Making = Thinking
Crafting Design, Business, and Tech concepts for neuroscience-based learning

It’s better to experience than to learn. Below are interactive sketches that demonstrate foundational ideas in Design, Business, and Technology — rooted in neuroscience and made visceral with code. They’re not the best examples yet, but this gives you a sense of where I want to head.
Design: Optical Centering Isn’t Visual Centering
A classic design principle is that perfect vertical centering often feels off. Why? Our perception is subject to implied gravity and form distribution.
Click the button to toggle between “actual” and “optical” centering.
Notice how the square “feels” more visually centered when slightly below the mathematical midpoint.
Why this matters:
This subtle shift isn’t just aesthetic—it reflects core ideas from Gestalt psychology, where German theorists like Wertheimer, Köhler, and Koffka showed that our perception favors holism, organizing visual elements into unified wholes rather than isolated parts. Principles such as figure–ground and Prägnanz (good form) explain why a shape slightly lower feels more centered within its context.
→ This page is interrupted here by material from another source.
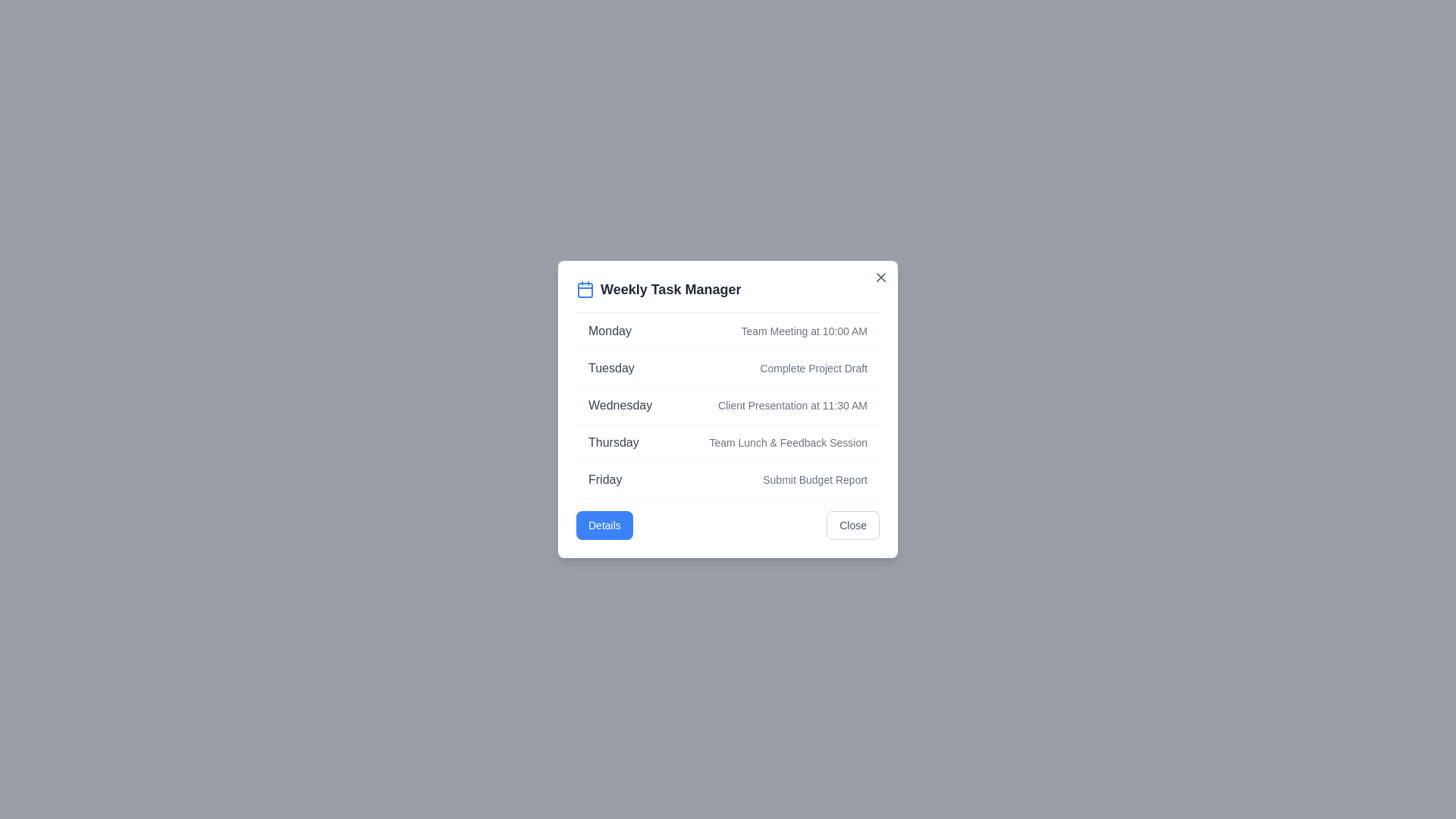 The image size is (1456, 819). I want to click on close button in the top-right corner of the dialog, so click(880, 278).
The Bauhaus designers of the 1920s, influenced by these ideas, intentionally used visual balance—placing elements where they feel right—to create compositions that are harmonious and perceptually balanced, even if not geometrically centered .
Business: Redundancy Makes Resilience
Supply chains are systems — and fragile ones at that. This sketch shows how breaking a single link disrupts flow unless backup paths (redundancy) exist.
Click the button to toggle redundancy. When redundant paths are shown, the backup “detour” flows above the main chain if a break occurs.
Why this matters:
In When More Is Not Better, Roger Martin warns that an over‑focus on efficiency often undercuts resilience. He describes how systems built for lean performance tend to develop “too much connectedness … and too much pursuit of perfection,” leaving them vulnerable when disruptions occur. Martin draws on systems thinking to show that robust supply chains—like natural systems—benefit from “productive friction” and intentional redundancy to maintain flow under strain.
This demo brings Martin’s warning to life:
- Without redundancy, the system collapses at the first failure.
- With redundancy, the network reroutes—maintaining continuity and demonstrating how resilience trumps excessive efficiency.
Tech: Why Encapsulation Makes Code Simpler
Compare how procedural and object-oriented code handle the same visual—10 bouncing balls.
Click Show Code on either side to reveal how many lines it takes for each approach.
Left (Procedural): All the data (positions, velocities, colors) is stored in separate arrays. Updating and drawing every ball means juggling all these arrays together in the main loop. As complexity grows, this approach quickly becomes hard to manage.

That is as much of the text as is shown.